----- SUPPLIED PASSAGE -----
Eligibility for the CEWS of an employee’s remuneration, will be limited to employees that have been without remuneration for more than 14 consecutive days in the eligibility period, i.e., from March 15 to April 11, from April 12 to May 9, and from May 10 to June 6.
This rule replaces the previously announced restriction that an employer would not be eligible to claim the CEWS for remuneration paid to an employee in a week that falls within a 4-week period for which the employee is eligible for the Canadian Emergency Response Benefit.
How to Apply
Eligible employers would be able to apply for the CEWS through the Canada Revenue Agency’s My Business Account portal as well as a web-based application. Employers would have to keep records demonstrating their reduction in arm’s-length revenues and remuneration paid to employees. More details about the application process will be made available shortly.
In order to maintain the integrity of the program and to ensure that it helps Canadians keep their jobs, the employer would be required to repay amounts paid under the CEWS if they do not meet the eligibility requirements. Penalties may apply in cases of fraudulent claims. The penalties may include fines or even imprisonment. In addition, anti-abuse rules would be put in place to ensure that the subsidy is not inappropriately obtained and to help ensure that employees are paid the amounts they are owed.
Employers that engage in artificial transactions to reduce revenue for the purpose of claiming the CEWS would be subject to a penalty equal to 25 per cent of the value of the subsidy claimed, in addition to the requirement to repay in full the subsidy that was improperly claimed.
Interaction with 10 per cent Wage Subsidy
On March 25, 2020, the COVID-19 Emergency Response Act, which included the implementation of a temporary 10 per cent wage subsidy, received Royal Assent. For employers that are eligible for both the CEWS and the 10 per cent wage subsidy for a period, any benefit from the 10 per cent wage subsidy for remuneration paid in a specific period would generally reduce the amount available to be claimed under the CEWS in that same period.
Interaction with the Work-Sharing Program
On March 18, 2020, the Prime Minister announced an extension of the maximum duration of the Work-Sharing program from 38 weeks to 76 weeks for employers affected by COVID-19. This measure will provide income support to employees eligible for Employment Insurance who agree to reduce their normal working hours because of developments beyond the control of their employers.
----- RECORDS -----
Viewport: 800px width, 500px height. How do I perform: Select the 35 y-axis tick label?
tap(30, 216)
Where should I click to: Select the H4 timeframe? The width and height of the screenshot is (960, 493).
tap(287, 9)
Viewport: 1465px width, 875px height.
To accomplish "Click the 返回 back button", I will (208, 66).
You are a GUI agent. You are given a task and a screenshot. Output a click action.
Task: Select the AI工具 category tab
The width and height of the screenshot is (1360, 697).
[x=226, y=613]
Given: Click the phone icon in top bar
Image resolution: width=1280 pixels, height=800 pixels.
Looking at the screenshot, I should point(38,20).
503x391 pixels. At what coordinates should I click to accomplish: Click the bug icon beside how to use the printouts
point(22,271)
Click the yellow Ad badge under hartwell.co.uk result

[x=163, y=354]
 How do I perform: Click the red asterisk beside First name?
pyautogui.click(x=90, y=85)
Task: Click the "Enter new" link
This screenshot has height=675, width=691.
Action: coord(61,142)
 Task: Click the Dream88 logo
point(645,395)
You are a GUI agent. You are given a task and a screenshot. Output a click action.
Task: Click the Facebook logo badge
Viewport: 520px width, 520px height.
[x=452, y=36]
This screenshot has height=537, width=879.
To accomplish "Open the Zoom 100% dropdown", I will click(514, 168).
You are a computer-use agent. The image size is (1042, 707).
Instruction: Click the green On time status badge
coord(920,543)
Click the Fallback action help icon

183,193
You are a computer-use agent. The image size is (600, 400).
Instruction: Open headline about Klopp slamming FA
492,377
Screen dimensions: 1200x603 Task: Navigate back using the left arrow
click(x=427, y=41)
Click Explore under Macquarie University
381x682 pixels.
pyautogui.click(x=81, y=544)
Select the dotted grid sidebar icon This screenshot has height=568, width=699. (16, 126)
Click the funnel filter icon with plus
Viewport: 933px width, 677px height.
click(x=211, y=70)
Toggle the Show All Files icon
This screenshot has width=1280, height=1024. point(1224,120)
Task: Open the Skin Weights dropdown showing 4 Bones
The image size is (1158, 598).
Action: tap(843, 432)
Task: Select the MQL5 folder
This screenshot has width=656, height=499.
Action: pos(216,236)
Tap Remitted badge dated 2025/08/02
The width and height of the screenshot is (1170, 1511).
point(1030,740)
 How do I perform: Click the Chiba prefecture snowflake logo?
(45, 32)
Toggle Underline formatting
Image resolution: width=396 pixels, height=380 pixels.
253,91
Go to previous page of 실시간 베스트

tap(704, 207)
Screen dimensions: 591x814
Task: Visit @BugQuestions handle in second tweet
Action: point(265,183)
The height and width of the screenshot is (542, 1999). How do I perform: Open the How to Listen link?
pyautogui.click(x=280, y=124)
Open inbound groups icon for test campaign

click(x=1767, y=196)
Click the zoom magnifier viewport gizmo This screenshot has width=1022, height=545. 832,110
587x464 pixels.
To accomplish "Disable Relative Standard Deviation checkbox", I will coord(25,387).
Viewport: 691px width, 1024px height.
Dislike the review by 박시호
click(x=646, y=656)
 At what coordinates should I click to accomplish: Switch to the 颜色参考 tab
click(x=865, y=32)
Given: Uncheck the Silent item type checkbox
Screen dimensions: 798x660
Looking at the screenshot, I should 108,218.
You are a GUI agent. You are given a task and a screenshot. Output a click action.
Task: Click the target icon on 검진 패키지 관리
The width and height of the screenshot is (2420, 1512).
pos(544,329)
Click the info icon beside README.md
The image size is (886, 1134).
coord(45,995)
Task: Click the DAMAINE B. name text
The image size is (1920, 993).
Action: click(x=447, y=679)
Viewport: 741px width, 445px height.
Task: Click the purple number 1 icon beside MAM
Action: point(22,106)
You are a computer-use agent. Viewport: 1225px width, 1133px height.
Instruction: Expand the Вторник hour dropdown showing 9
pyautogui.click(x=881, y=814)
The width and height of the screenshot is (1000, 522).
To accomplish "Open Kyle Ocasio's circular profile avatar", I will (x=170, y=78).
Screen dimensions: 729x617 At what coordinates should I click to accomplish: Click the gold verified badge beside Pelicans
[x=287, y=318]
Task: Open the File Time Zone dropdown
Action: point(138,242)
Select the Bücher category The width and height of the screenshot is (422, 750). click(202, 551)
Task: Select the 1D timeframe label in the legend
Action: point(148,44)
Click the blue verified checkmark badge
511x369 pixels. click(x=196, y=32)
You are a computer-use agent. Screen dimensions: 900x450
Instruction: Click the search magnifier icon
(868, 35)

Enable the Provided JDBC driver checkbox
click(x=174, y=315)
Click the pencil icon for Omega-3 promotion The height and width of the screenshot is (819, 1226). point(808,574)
-----
▶ _TASK LIST_
1. Reproduce word for word the part of the wage subsidy text starting at "Eligibility for the" and ending at "10 to June 6.".
2. List every eligibility period the wage subsidy text gives, with its start and end dates.

▶ _RESPONSES PER TASK_
1.
Eligibility for the CEWS of an employee’s remuneration, will be limited to employees that have been without remuneration for more than 14 consecutive days in the eligibility period, i.e., from March 15 to April 11, from April 12 to May 9, and from May 10 to June 6.

2.
- March 15 to April 11
- April 12 to May 9
- May 10 to June 6